YOUR GOAL — Render every line of the entries below as a JSON list of strings, one string per line, skipping blank lines and leaving out the pictures.
──────── MATERIAL ────────
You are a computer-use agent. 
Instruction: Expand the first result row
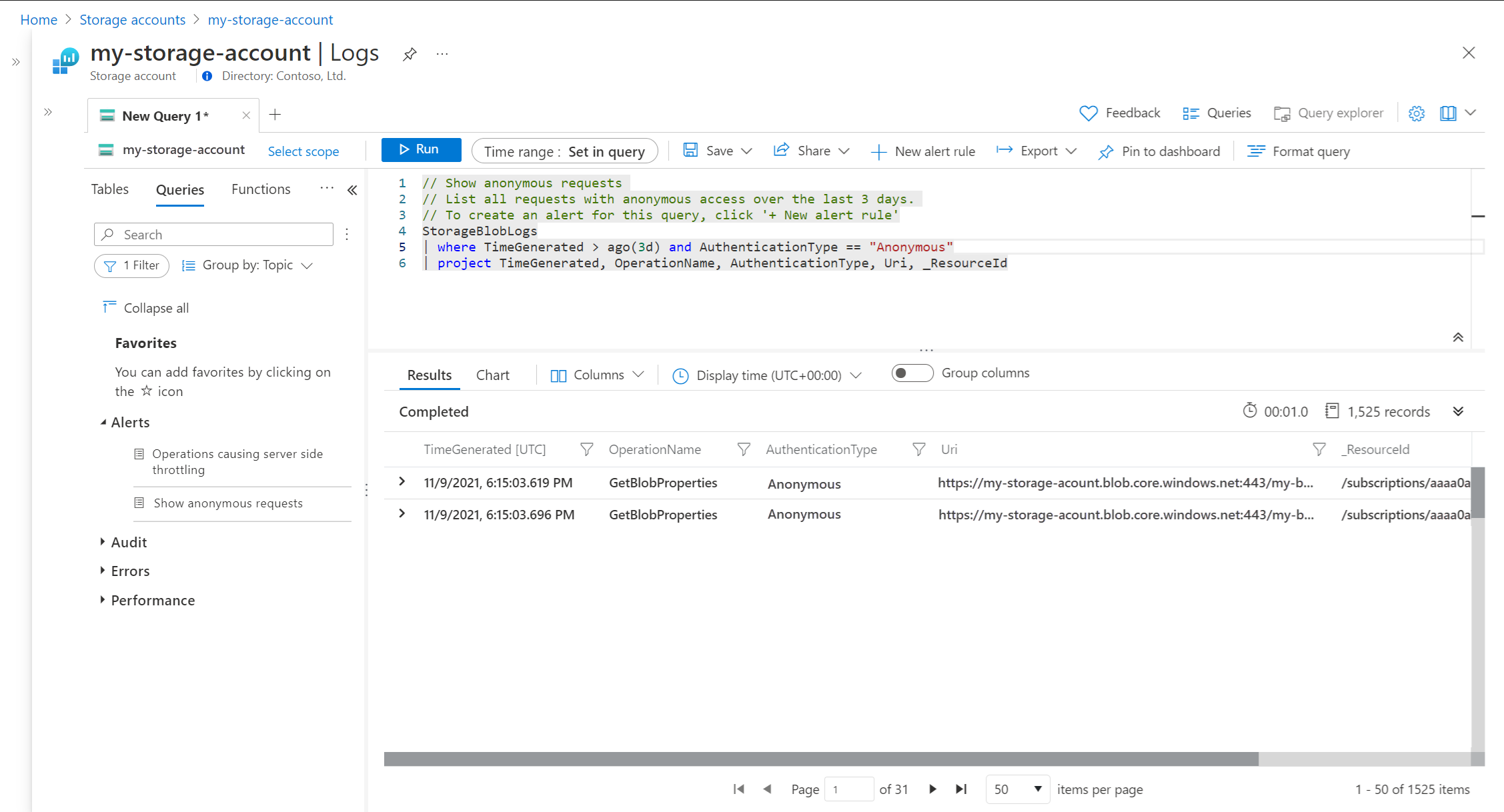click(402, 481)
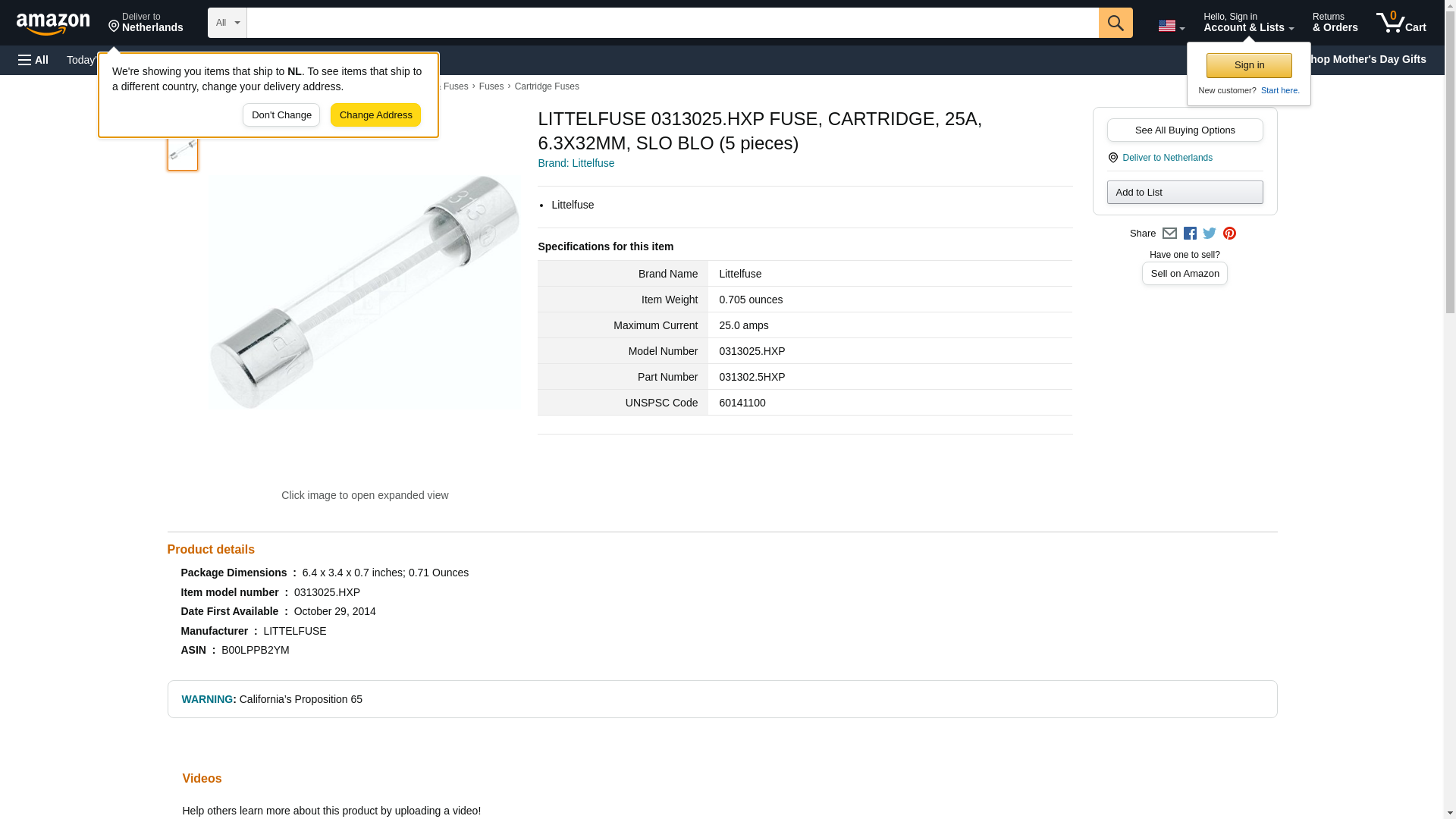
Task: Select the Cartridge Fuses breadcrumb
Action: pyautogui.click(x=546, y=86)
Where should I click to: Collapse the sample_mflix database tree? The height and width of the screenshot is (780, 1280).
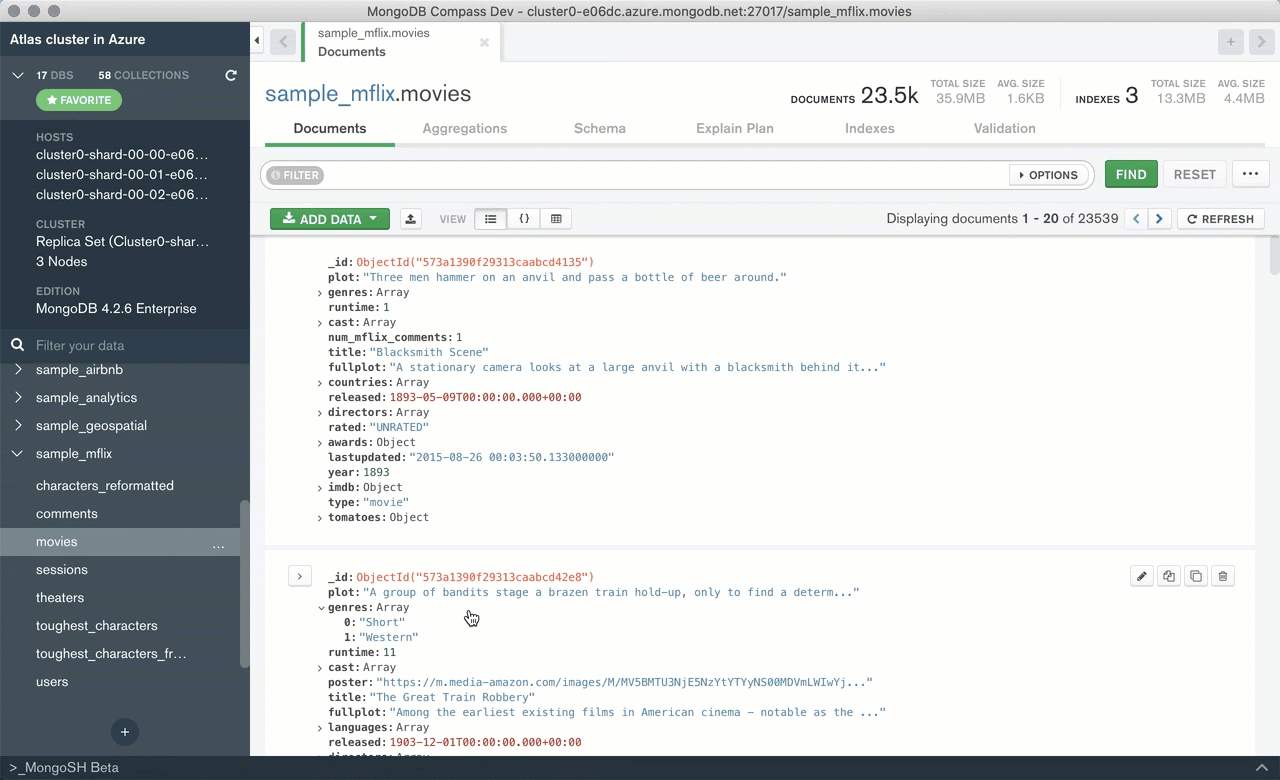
────────
EXERCISE ANSWER —
[
  "You are a computer-use agent. ",
  "Instruction: Expand the first result row",
  "click(402, 481)",
  "Task: Select the Cartridge Fuses breadcrumb",
  "Action: pyautogui.click(x=546, y=86)",
  "Where should I click to: Collapse the sample_mflix database tree? The height and width of the screenshot is (780, 1280)."
]